Needless to say, the #NeverTrumpers aren’t quite so inclined to look at Cruz’s contrition charitably.

 Burgess Everett, Katie Glued and Matthew Nussbaum of Politico report on the reaction, “[Cruz’s] about-face stunned the political world and supporters who've flocked to his no-compromise conservatism. But so much had changed in the past 60 days that Cruz apparently believed he had no other choice than to bust out of the political box he had built for himself in Ohio…

“But Cruz, at least publicly, has come to see the election as the binary choice Republicans have been citing all along as they fall in line behind Trump: The business mogul isn’t their first choice, but he’s better than Clinton.”

The wrath at RedState was intense, but at least one of the RedStaters admitted he felt “relief” that Cruz endorsed Trump and indicated he would do similarly in voting for the Republican nominee.

If even someone at RedState has come around to Trump, you know the nominee is that much closer to getting nearly all Republicans onboard.

I sense there was a whole lot more “relief” out there than rage with Cruz’s announcement. This is a good day for the Republican Party.
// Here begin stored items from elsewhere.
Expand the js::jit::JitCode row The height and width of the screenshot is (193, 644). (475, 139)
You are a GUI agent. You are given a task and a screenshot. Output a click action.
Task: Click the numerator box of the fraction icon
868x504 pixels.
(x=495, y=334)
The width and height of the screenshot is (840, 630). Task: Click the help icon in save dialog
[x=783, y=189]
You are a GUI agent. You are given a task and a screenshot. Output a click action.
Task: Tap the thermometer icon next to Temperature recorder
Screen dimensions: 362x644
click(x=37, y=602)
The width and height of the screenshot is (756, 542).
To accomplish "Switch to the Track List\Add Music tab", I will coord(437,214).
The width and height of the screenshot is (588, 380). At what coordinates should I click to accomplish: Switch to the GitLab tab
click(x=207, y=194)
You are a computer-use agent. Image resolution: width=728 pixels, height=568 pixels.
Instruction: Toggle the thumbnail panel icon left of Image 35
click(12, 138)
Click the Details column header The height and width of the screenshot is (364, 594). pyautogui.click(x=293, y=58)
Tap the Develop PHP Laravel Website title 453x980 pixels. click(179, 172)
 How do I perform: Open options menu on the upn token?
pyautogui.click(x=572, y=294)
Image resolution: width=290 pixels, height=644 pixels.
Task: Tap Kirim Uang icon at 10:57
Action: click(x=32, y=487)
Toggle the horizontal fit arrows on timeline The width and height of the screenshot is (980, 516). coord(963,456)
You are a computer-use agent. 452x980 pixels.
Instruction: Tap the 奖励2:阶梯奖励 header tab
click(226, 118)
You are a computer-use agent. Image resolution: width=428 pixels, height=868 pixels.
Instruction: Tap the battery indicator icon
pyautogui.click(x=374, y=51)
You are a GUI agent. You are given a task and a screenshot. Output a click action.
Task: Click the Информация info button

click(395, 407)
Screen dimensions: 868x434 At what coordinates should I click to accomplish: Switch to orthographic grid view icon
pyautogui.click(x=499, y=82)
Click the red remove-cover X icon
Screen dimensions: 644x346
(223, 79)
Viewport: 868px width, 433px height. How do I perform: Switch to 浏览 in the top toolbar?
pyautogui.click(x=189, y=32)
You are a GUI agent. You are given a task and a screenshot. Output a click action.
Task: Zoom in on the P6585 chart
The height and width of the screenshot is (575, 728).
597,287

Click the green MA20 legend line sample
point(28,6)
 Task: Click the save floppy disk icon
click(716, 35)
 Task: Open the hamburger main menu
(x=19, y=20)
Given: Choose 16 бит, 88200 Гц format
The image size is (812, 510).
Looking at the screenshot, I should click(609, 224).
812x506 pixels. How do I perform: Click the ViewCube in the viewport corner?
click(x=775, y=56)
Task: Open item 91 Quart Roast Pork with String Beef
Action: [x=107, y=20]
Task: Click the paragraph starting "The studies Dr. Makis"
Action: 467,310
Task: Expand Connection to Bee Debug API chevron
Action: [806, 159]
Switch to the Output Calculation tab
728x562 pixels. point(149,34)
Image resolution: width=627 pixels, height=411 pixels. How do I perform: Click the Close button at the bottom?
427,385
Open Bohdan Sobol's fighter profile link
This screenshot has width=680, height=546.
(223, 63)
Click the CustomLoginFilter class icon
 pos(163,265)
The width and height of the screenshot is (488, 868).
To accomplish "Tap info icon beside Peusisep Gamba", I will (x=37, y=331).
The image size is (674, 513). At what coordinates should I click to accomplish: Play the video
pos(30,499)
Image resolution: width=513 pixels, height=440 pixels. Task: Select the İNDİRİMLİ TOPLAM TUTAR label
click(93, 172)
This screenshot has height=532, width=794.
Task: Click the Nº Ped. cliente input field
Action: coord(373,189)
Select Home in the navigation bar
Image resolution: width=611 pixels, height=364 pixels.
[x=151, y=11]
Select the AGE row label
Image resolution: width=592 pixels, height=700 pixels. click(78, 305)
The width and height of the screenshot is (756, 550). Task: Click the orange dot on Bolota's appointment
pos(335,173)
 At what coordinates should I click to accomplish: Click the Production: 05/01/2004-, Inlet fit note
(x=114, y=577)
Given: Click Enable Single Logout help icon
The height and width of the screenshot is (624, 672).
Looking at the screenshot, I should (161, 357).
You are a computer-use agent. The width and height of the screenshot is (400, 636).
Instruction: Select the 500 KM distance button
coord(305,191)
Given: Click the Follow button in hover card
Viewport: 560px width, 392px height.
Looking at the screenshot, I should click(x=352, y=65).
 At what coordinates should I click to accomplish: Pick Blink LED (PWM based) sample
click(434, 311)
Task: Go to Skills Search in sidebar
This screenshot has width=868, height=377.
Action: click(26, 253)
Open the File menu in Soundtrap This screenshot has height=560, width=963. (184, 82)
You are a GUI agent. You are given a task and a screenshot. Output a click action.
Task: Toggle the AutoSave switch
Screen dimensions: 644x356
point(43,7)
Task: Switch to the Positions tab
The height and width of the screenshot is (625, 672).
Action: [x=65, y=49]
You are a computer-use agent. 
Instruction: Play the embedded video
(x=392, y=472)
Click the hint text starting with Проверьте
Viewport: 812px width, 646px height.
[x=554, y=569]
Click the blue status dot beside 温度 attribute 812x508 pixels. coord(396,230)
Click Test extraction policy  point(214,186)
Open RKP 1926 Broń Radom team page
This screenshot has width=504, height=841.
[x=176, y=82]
Trump ups the ante with huge TV ad buy before the election

Finally today, it won’t be any more visible when the candidates take the stage tonight, but Donald Trump is about to become a fixture on a TV screen near you.

Anna Giaritelli of the Washington Examiner reports, “Donald Trump's campaign is expected to drop an estimated $140 million on ads through Election Day, AP reported late Friday.

“The buy would include $100 million in television airtime and $40 million in digital ads, according to senior communications adviser Jason Miller.

“The Republican nominee's team will devote $60 million of the TV ads to local markets, including Florida, North Carolina, Ohio, Pennsylvania, Michigan, Maine, New Mexico and Wisconsin. The remaining $40 million of TV funding will go toward national commercials.”

Needless to say, the Trump campaign has taken a lot of heat for its lack of presence on TV. There has been a lot of talk about how Crooked Hillary was way ahead in defining Trump because of the couple hundred million she and her Super PAC supporters had already dropped in attacking him through negative ads.

It was all wasted. Of the most recent national polls, most have shown Hillary with a slim lead or the race dead even. It just goes to show all the TV ads in the world can’t change the fact that Hillary has a massive trust deficit in the country. Clinton’s only chance was to try and make people believe Trump was worse than her. It didn’t work.

I think the debates will be consequential this year in determining the ultimate winner, but only in Trump’s direction. Hillary doesn’t offer much in terms of new policies or “hope” that the economy will improve. And a new email-driven scandal will appear every week.

So no matter what the pundits say after tonight’s debate, remember the big picture. That picture will become clearer and clearer as Election Day approaches.